WHAT YOU SHOULD DO: Without changing a word, copy every line of the listing below and leave out the images.

TASK MATERIAL:
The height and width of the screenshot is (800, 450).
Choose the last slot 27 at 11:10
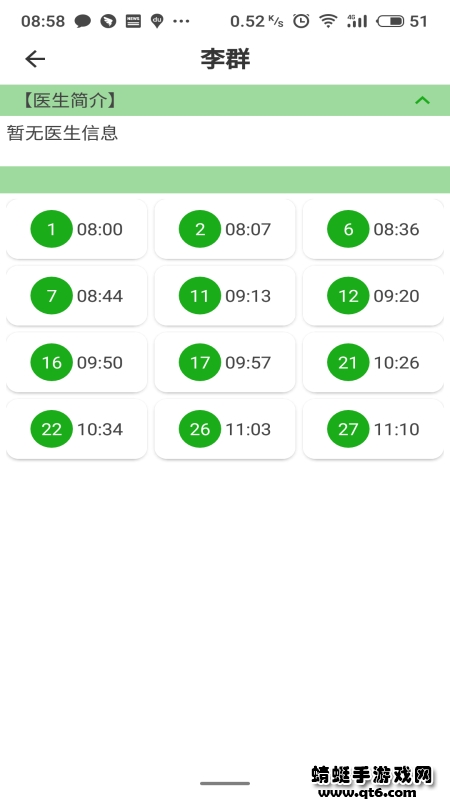click(x=373, y=429)
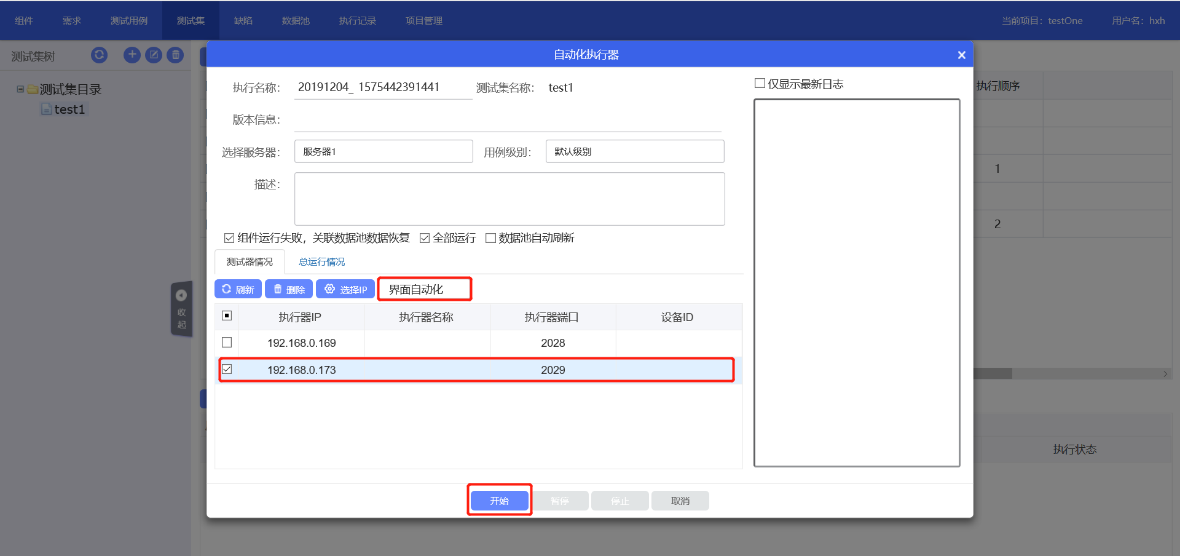Click into the 描述 description text area
Screen dimensions: 1180x556
tap(509, 199)
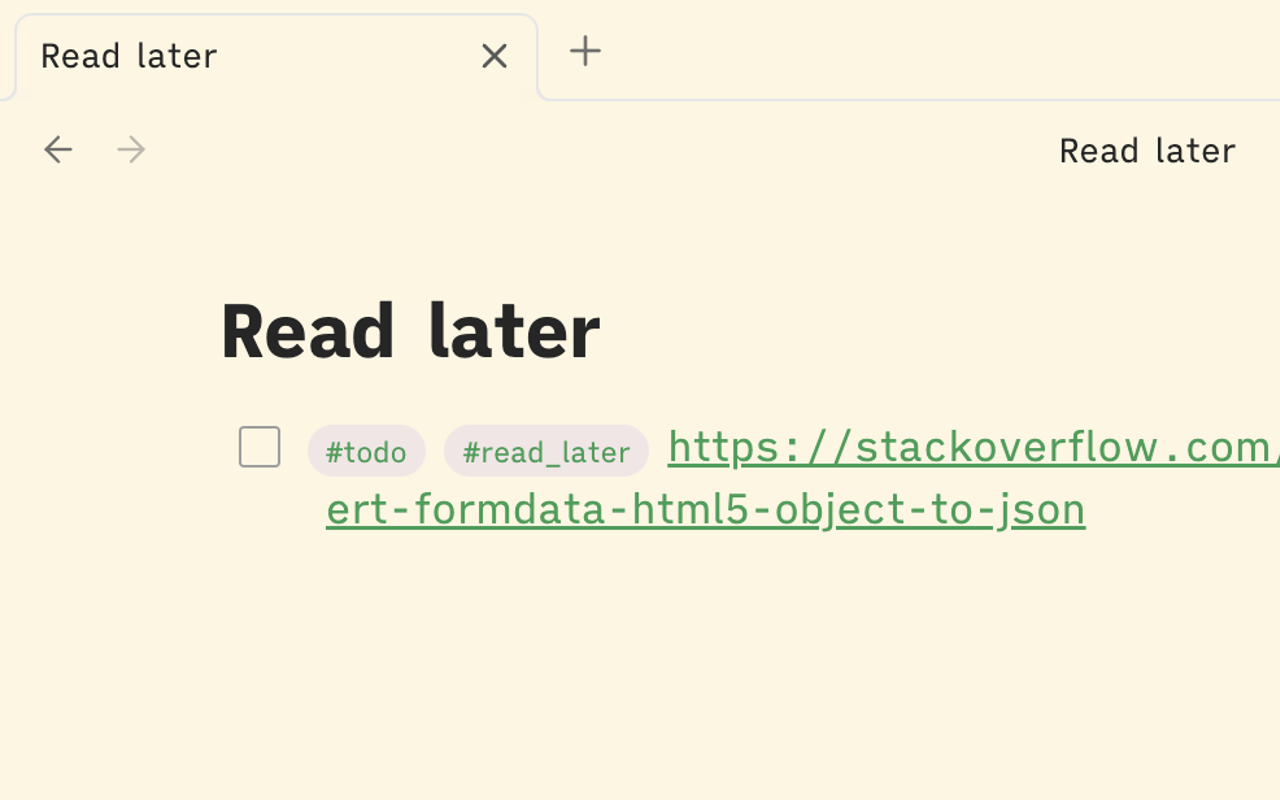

ANSWER BOX:
The height and width of the screenshot is (800, 450).
Choose the last slot 27 at 11:10
click(x=373, y=429)
Click into the 描述 description text area
Screen dimensions: 1180x556
tap(509, 199)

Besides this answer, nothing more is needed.